= SELECTED EXCERPT =
—————
Do you have a warm xpl in comparison? How is the tint and colour rendering compare?


----------



## gunga (Dec 25, 2016)

Oh well. Bought a warm xpl tiara a1 pro and high cri xml2 tiara c1 pro. Hoping for good results!


----------



## Lazyspacetruck (Dec 25, 2016)

gunga said:


> Oh well. Bought a warm xpl tiara a1 pro and high cri xml2 tiara c1 pro. Hoping for good results!



I'm hoping for good results as well. Just pulled the trigger on two lights myself. I went for the partner C2 pro v3 xhp35 (warm) and the Dobermann pro xhp35 HI (warm).

Let's see what this xhp35 is all about. Let us know how your purchase goes and I'll do the same.


----------



## iamlucky13 (Dec 25, 2016)

gunga said:


> Do you have a warm xpl in comparison? How is the tint and colour rendering compare?



Sorry, I don't. I will be very curious to learn what your impressions are comparing the two.


----------



## Heiti567 (Dec 26, 2016)

What disturbes me most about Armytek is their handling of versions.
When you order an Armytek via a local seller or distributor you'll never know what you get.
I decided to buy a Tiara V2 Pro warm XM-L2 after I read the manual on their webside.
But the flashlight I recived had a different manual and differs in the UI and performance.
The seller ask me " how did you recognize that it is not a V2 version? ". 
That is a good question because there are no version informations on the light.
The seller gave me 25€ refund just to keep me from sending it back.
He does not want to get bothered with the Tiaras any more causeed by to much breaks and acceptance.
Other deales quit selling Tiaras for the same reasons.


----------



## Woods Walker (Dec 27, 2016)

Lets see. Returned one XHP-50 Pro Wizard and got good CS. The Tiara XM-L Pro has a few UI bugs which on rare occasions when the right (and unknown) combinations of clicks and low battery levels come together just appear. Just a twist of the tail cap and maybe fresh battery will clear them so given the rare, rare occurrence I don't worry about it. They survived prolonged submersion, extreme cold and bad weather. Dang that XHP-50 NW has one of the best tints ever. Also feel the beam profile (all their headlamps use the same optic I think) is about the best ever for a general purpose headlamp IMHO. Just gave my uncle a CW XM-L Wizard STANDARD I got during a black Friday sale from AT. Wished I also purchased one for myself. Also the CW tint was ok.
—————
= DATASET RECORDS =
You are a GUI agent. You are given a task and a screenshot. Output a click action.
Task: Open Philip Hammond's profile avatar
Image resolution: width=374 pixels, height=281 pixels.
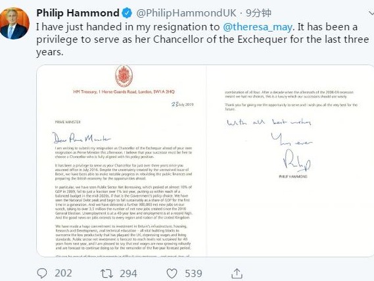pos(14,24)
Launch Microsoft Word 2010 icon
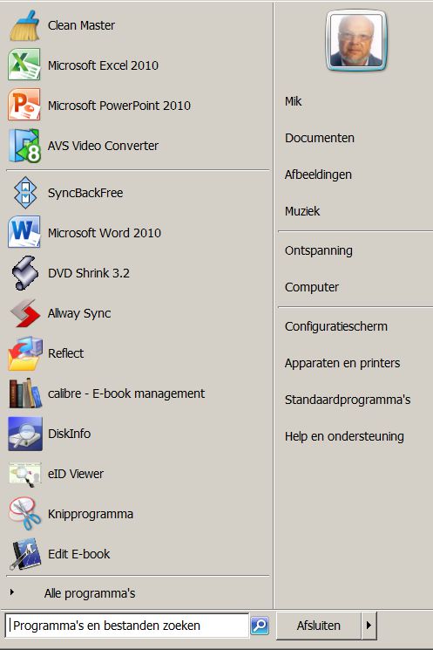The image size is (433, 650). (x=25, y=232)
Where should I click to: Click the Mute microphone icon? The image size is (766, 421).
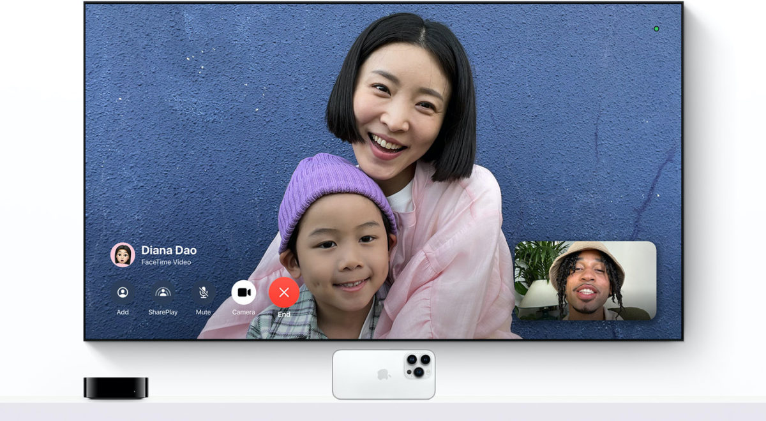coord(203,293)
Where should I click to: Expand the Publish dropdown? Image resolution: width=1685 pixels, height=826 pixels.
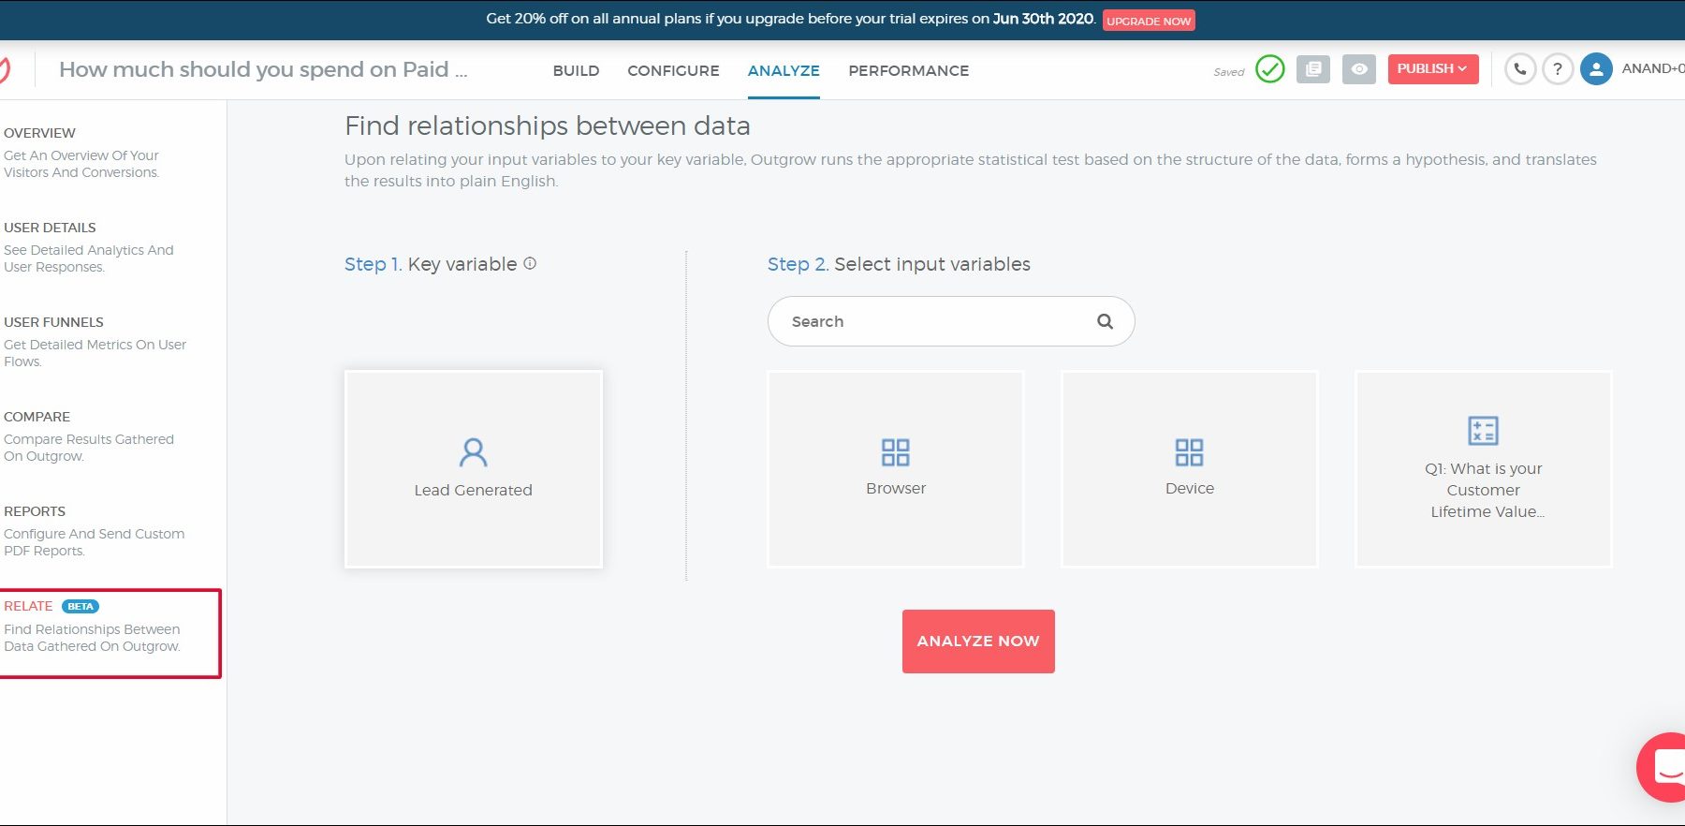1432,69
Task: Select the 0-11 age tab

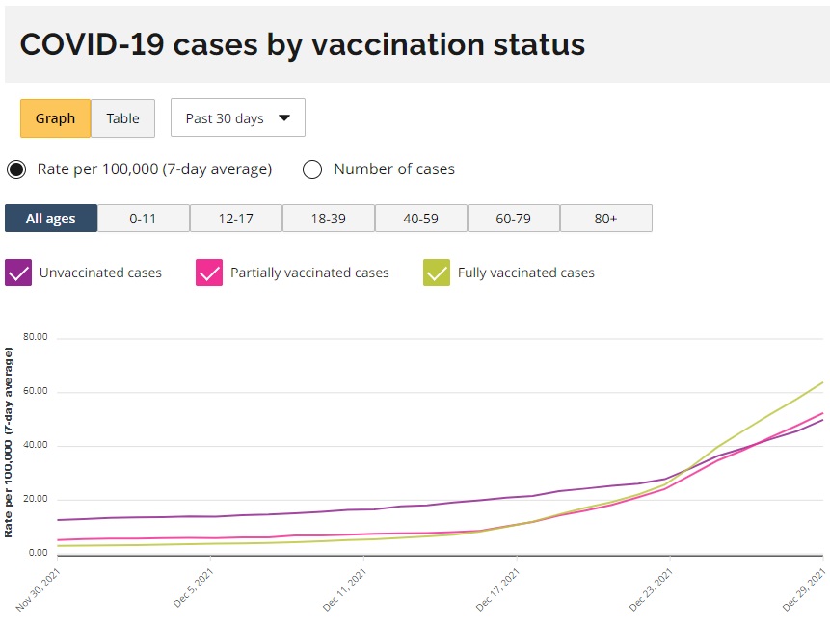Action: (143, 219)
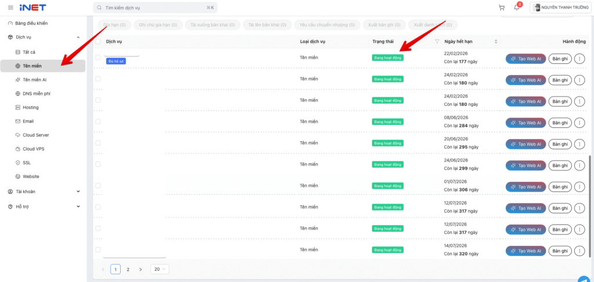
—————
= OBJECTIVE A =
In the flashlight forum thread, how much of a refund did the seller give Heiti567 to keep the Tiara from being sent back?
= OBJECTIVE B =
In the records, rewrite the lines from the one with "Launch Microsoft Word 2010 icon" through the end of the records, swapping "dropdown" for "menu" and keeping everything else the same. Give only those lines, and leave out the pictures.

= ANSWER A =
25€

= ANSWER B =
Launch Microsoft Word 2010 icon
The image size is (433, 650). (x=25, y=232)
Where should I click to: Click the Mute microphone icon? The image size is (766, 421).
coord(203,293)
Where should I click to: Expand the Publish menu? Image resolution: width=1685 pixels, height=826 pixels.
1432,69
Task: Select the 0-11 age tab

Action: (143, 219)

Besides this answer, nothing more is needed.